- [TASK DESCRIPTION]: Could you print every line from the first one of the records below through the line containing "Open the Data", with both included and nothing else?

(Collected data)
◆ ◆ ◆ ◆ ◆

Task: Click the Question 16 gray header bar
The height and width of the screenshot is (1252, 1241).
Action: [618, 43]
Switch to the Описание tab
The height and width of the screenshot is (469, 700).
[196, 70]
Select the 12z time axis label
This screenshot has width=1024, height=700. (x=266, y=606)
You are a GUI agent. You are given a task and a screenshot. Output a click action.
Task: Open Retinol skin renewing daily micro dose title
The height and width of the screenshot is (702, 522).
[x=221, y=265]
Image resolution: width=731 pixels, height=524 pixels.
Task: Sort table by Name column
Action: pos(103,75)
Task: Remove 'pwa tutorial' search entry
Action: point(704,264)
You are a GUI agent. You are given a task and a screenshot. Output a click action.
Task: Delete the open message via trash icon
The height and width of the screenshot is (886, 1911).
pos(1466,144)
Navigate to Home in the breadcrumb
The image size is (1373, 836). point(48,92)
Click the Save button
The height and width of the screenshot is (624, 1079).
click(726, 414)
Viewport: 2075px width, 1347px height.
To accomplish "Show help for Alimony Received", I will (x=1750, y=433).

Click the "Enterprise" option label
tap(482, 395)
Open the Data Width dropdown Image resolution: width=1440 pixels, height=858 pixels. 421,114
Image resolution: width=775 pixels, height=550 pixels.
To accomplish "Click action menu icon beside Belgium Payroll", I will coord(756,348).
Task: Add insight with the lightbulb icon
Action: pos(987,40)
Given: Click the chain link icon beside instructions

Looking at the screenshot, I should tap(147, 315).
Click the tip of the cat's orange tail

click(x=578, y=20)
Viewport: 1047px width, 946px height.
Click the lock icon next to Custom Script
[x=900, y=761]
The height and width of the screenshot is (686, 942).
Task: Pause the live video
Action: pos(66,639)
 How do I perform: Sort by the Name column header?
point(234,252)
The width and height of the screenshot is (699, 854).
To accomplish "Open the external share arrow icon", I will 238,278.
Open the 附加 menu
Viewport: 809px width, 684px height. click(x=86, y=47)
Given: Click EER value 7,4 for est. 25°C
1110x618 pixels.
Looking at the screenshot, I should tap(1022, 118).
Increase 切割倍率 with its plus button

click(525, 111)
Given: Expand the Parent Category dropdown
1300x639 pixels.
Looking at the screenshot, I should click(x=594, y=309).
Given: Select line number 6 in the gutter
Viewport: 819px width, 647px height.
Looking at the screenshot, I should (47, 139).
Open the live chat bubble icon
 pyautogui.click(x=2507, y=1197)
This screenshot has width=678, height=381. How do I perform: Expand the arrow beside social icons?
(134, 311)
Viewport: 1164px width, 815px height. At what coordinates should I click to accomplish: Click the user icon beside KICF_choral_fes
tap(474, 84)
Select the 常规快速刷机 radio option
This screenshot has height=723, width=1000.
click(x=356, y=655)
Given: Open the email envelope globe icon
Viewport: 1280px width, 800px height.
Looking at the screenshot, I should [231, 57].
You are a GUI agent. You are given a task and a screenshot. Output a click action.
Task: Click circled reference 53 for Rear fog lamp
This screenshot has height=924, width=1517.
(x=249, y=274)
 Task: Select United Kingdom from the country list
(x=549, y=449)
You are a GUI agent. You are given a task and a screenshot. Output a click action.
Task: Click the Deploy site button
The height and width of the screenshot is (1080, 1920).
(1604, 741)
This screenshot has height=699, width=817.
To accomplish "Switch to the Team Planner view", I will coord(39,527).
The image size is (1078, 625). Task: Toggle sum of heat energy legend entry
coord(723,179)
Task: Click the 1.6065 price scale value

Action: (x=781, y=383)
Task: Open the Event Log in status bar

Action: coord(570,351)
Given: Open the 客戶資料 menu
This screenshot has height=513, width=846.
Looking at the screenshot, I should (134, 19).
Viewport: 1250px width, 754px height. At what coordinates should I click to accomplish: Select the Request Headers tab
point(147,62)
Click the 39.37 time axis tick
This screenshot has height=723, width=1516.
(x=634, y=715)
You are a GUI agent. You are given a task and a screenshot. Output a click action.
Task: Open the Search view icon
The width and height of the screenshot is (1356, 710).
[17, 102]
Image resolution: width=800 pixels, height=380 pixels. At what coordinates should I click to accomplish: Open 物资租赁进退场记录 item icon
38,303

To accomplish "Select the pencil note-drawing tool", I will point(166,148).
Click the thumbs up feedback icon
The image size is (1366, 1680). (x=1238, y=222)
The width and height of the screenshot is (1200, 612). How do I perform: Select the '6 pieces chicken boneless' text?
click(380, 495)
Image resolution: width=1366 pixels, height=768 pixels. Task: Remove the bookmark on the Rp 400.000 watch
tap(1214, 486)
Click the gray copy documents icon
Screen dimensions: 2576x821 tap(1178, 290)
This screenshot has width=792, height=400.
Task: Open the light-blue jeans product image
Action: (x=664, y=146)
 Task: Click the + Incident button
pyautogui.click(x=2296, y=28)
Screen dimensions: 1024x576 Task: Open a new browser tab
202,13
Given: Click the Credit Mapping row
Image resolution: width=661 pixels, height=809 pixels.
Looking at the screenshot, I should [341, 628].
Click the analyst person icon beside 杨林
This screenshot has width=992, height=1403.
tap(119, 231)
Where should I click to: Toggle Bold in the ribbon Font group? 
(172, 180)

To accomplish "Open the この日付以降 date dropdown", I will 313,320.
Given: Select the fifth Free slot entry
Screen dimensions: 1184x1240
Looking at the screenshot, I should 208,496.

◆ ◆ ◆ ◆ ◆

- [TASK OUTPUT]:
Task: Click the Question 16 gray header bar
The height and width of the screenshot is (1252, 1241).
Action: [618, 43]
Switch to the Описание tab
The height and width of the screenshot is (469, 700).
[196, 70]
Select the 12z time axis label
This screenshot has width=1024, height=700. (x=266, y=606)
You are a GUI agent. You are given a task and a screenshot. Output a click action.
Task: Open Retinol skin renewing daily micro dose title
The height and width of the screenshot is (702, 522).
[x=221, y=265]
Image resolution: width=731 pixels, height=524 pixels.
Task: Sort table by Name column
Action: pos(103,75)
Task: Remove 'pwa tutorial' search entry
Action: point(704,264)
You are a GUI agent. You are given a task and a screenshot. Output a click action.
Task: Delete the open message via trash icon
The height and width of the screenshot is (886, 1911).
pos(1466,144)
Navigate to Home in the breadcrumb
The image size is (1373, 836). point(48,92)
Click the Save button
The height and width of the screenshot is (624, 1079).
click(726, 414)
Viewport: 2075px width, 1347px height.
To accomplish "Show help for Alimony Received", I will (x=1750, y=433).

Click the "Enterprise" option label
tap(482, 395)
Open the Data Width dropdown Image resolution: width=1440 pixels, height=858 pixels. 421,114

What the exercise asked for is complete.